Sosebee's Bluff
Donated by Carolyn SosebeeThis was written in the early 50's after the Whitney Dam was completed.
(George Washington Sosebee was my husband's great grandfather. There is a sign there now that says Sosebee's Bluff, but the other sign saying Soldier's Bluff still stands. The Corp still will not let the name be changed even though all federal maps now say Sosebee's Bluff. Efforts are still being made for name change.)
The following article concerning Sosebee's Bluff was taken from a Whitney, Texas newspaper (Whitney Star) several years ago. When the Army Corp of Engineers was constructing the dam, they mistakenly named this bluff "Soldier's Bluff".
"No one knows just when George Washington Sosebee's parents left South Carolina to settle in Georgia where George was born, August 15, 1850. He was too young for participation in the Civil War, but the Reconstruction world he grew up to face gave him all of that era he ever wanted.
Reconstruction reached its most odious stages in the mid '70's and George Sosebee determined that he could stand no more of it. On the raw frontier, he reasoned, there must exist a place where no Reconstruction Official or carpetbagger would venture.
His exact date of departure is unknown, and he may not have come directly to the Whitney area, but he was here by 1875, where he married Alice Catherine Pierce on the 7th day of February, 1876.
Sosebee had found his Reconstruction retreat.
He built his home on the Bosque County side of the Brazos River in the overhang of a sheer limestone precipice just above the mouth of the Big Rocky Creek.
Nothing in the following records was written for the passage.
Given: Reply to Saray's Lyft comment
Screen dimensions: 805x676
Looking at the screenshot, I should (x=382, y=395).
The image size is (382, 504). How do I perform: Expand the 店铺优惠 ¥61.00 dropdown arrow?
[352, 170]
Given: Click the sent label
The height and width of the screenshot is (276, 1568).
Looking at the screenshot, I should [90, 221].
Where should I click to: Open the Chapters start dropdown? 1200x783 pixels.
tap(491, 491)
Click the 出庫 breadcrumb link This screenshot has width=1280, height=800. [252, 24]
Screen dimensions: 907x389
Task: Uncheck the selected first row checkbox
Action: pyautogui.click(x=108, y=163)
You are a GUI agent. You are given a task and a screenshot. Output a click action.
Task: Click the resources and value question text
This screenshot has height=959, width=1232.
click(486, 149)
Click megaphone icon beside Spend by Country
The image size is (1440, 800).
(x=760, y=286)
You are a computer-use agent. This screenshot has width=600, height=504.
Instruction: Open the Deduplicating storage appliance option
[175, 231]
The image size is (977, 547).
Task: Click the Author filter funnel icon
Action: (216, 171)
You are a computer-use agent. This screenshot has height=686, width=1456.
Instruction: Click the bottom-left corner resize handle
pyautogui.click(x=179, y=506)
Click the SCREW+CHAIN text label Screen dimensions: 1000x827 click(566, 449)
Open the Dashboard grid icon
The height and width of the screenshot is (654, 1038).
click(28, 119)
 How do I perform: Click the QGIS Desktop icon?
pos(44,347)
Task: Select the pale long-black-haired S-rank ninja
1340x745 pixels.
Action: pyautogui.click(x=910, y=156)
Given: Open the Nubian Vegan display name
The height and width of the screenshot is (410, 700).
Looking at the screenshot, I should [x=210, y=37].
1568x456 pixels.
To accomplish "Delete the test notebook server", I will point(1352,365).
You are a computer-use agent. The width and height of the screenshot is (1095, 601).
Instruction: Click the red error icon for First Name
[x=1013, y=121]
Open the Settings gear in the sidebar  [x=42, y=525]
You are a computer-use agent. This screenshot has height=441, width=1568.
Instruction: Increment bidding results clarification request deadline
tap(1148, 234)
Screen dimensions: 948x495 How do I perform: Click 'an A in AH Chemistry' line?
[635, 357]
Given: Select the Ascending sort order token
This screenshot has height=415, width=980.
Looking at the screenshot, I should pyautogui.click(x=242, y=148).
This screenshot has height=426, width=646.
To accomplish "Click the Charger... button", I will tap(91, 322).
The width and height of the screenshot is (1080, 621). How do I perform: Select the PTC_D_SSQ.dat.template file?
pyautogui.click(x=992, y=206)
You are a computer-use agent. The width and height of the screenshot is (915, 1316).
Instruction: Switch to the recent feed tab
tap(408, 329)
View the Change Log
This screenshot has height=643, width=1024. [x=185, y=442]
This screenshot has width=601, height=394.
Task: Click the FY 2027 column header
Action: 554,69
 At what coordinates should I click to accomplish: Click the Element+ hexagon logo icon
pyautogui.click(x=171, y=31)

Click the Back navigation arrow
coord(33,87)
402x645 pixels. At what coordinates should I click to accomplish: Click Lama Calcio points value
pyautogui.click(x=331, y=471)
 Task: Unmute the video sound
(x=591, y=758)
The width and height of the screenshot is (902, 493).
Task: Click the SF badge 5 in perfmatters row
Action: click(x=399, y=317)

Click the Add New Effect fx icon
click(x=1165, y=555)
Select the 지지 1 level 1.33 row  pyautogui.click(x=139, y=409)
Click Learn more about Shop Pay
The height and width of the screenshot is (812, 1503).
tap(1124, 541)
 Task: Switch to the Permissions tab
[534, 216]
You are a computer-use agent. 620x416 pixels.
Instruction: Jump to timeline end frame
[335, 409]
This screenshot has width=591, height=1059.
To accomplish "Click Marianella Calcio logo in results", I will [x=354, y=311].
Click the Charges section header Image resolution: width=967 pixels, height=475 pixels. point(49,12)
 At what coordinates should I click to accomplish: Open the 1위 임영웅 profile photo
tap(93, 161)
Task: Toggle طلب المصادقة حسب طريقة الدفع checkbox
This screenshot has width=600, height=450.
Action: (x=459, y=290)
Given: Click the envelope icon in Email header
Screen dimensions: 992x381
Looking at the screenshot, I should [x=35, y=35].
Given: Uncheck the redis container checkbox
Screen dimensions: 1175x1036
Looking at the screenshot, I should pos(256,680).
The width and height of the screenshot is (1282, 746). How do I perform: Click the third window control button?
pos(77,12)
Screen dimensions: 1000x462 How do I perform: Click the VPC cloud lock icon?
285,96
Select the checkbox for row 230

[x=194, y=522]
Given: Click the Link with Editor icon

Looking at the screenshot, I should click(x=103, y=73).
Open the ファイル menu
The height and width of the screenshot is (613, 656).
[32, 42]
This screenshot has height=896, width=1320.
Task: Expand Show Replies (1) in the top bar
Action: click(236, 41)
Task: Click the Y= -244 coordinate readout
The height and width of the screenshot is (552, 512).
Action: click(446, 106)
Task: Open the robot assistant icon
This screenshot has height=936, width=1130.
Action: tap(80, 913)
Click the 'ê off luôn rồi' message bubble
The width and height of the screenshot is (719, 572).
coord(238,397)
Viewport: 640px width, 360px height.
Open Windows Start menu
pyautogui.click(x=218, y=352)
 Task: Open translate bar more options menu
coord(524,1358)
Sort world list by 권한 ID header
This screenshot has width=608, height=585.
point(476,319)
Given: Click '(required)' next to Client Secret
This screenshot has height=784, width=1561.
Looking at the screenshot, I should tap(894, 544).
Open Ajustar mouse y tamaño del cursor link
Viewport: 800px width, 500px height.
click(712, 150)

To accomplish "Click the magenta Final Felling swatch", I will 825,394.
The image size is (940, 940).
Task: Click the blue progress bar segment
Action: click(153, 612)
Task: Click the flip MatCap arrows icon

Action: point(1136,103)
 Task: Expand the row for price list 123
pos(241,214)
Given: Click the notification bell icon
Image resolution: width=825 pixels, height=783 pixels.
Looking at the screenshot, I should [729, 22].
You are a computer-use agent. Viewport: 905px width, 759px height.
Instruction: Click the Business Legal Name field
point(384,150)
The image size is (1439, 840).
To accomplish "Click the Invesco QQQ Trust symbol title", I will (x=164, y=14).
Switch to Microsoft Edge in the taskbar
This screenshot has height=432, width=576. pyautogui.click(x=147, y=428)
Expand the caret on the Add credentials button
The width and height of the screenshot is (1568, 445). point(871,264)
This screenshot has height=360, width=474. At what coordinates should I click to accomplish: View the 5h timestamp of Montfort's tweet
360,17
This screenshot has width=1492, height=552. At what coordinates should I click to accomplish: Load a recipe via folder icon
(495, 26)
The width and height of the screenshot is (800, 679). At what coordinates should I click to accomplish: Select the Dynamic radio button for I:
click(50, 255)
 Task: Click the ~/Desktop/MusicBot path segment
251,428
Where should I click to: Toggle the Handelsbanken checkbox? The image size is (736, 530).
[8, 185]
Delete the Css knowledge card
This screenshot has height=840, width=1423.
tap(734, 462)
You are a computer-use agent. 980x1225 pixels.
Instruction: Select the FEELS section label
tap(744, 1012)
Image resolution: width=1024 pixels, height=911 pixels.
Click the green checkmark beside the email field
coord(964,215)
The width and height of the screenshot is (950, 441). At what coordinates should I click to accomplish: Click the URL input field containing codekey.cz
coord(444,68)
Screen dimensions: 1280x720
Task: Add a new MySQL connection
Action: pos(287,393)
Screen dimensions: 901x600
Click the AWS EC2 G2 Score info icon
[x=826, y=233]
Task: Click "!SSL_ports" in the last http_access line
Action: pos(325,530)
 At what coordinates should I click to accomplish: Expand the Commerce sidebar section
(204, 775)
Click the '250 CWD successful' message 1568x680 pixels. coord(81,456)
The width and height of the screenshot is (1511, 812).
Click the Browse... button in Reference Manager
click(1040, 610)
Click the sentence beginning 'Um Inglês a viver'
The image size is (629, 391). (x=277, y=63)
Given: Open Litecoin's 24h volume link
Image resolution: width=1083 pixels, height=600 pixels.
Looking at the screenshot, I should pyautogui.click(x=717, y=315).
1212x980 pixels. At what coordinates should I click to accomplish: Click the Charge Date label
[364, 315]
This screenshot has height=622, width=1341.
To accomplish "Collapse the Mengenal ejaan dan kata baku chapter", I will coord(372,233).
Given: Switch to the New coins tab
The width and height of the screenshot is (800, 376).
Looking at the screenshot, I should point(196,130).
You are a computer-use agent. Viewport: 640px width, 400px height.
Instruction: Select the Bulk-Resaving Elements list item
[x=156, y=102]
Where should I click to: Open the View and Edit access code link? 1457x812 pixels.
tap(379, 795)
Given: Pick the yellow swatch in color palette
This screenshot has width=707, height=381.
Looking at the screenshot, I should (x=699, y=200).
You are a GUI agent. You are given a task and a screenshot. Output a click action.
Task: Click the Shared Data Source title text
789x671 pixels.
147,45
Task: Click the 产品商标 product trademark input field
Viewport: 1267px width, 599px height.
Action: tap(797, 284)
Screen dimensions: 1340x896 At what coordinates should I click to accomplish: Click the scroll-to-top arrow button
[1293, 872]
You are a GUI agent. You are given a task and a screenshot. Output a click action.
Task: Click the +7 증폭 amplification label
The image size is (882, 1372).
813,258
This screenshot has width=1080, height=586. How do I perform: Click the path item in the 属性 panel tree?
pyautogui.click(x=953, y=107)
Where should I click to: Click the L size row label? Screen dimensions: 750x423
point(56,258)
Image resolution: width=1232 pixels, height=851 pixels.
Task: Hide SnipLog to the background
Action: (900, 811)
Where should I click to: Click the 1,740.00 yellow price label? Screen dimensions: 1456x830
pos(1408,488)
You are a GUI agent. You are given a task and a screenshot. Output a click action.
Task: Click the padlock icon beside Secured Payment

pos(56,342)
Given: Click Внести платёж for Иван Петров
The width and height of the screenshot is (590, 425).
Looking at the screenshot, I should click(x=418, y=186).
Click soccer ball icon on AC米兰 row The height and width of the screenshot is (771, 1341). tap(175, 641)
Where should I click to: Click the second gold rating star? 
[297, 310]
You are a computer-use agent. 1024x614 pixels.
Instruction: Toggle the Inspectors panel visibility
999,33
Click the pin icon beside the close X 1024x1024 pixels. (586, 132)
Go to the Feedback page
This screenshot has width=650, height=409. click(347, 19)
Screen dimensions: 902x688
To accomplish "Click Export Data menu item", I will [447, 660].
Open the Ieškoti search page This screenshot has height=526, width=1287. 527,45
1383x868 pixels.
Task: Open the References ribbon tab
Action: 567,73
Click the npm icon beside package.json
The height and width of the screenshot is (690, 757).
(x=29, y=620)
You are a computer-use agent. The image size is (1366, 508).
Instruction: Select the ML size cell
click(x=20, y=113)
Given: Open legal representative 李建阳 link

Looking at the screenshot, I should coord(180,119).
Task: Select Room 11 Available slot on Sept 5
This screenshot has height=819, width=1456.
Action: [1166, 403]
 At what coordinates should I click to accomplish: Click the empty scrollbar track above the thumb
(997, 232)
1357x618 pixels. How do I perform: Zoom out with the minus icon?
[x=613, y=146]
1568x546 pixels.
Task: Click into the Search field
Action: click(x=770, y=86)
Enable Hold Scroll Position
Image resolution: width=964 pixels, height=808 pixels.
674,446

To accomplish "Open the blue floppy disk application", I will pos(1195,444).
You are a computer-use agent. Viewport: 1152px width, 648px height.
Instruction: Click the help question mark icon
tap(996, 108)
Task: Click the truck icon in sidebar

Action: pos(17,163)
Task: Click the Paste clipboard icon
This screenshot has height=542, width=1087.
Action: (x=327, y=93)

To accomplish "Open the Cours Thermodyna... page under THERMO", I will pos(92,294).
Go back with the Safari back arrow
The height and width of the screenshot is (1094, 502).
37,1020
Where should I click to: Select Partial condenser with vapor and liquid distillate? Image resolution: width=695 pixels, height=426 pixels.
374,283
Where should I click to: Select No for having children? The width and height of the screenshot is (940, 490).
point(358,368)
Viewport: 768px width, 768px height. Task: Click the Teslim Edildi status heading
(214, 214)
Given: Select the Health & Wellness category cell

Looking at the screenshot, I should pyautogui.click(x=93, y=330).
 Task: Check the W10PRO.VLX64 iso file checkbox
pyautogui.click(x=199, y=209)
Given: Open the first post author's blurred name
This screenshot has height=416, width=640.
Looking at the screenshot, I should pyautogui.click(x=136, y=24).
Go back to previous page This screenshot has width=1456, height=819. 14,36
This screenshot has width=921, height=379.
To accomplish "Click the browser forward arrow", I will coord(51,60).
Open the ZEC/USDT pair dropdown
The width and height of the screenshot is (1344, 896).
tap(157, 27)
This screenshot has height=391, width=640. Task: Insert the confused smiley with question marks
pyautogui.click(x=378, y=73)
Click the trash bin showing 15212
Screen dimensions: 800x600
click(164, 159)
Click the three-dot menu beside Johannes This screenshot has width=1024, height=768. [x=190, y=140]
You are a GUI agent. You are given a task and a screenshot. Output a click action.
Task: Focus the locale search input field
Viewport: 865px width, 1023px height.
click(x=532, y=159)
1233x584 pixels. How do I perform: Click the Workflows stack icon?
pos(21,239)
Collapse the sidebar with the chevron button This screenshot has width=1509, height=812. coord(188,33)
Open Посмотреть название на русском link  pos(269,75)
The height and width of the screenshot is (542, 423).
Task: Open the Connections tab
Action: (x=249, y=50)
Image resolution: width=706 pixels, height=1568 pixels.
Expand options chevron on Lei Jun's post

The Sosebee home site was then one of the most picturesque in Central Texas. The imposing cliff, which afterwards came to be called Sosebee's Bluff, curved for a distance of several miles in and out of coves and canyons, its massive white walls pocked with seams and caves that were just beginning to yield their archeological secrets when Lake Whitney sealed them shut.
The house stood in the bottom land forest on a point of land between the Brazos and the place where Big Rocky came tumbling down its gorge through the bluff.
It was a hunter's paradise and a fisherman's dream.
The Brazos was fordable at that point, but it was not a regular crossing.
Sosebee found a place just above his house where a wagon could, with care, be maneuvered up and down the bluff. He improved the natural cut as best he could, and often used it when cutting poles and posts in the cedar brake above the cliff. The place, now federal land, is still marked by the scars of Sosebee's wagon wheels. Few others except his sons ever dared it, and not even the Sosebees could descend loaded. They could take an empty wagon up the bluff, cut and load cedar poles, then haul them to the edge and throw them down. The sheer drop was then about 90 feet.
G. W. Sosebee died January 18, (1897), while still in the vigor of his manhood. He left a (39)-year-old widow with small children, Walter, John and Mattie, to make a living for themselves on his wilderness farm. With the assistance of her family, the Pierces, and of neighbors, the family made a go of it, but it could not have been easy.
Walter Sosebee, after his marriage to Lottie Overton, made his home in his mother's house and raised his family there, where his only son, Donald Sosebee, became the last Sosebee, to intimately know the caves and winding chasms of Sosebee's Bluff. Walter took his family to live on another farm in 1922.
The old Sosebee Cabin was salvaged before the lake was filled, and various parts of it still exist.
When the Corps of Engineers was attempting to familiarize itself with local names in 1949-1950, a verbal misunderstanding somehow occurred when they asked about th e great rock bluff that would anchor one end of their dam. They recorded the name as Soldier's Bluff, and so has remained to this day.
Present Corps officials acknowledge that an error was made, but they question the wisdom of changing the name after all these years. They point out that the change would cost a surprising sum of money-they estimate several thousand dollars-and would cause a great deal of trouble. They say such a move would be considered only if a large number of citizens should officially request it. The probability is that pioneer George Sosebee has forever lost his remarkable monument."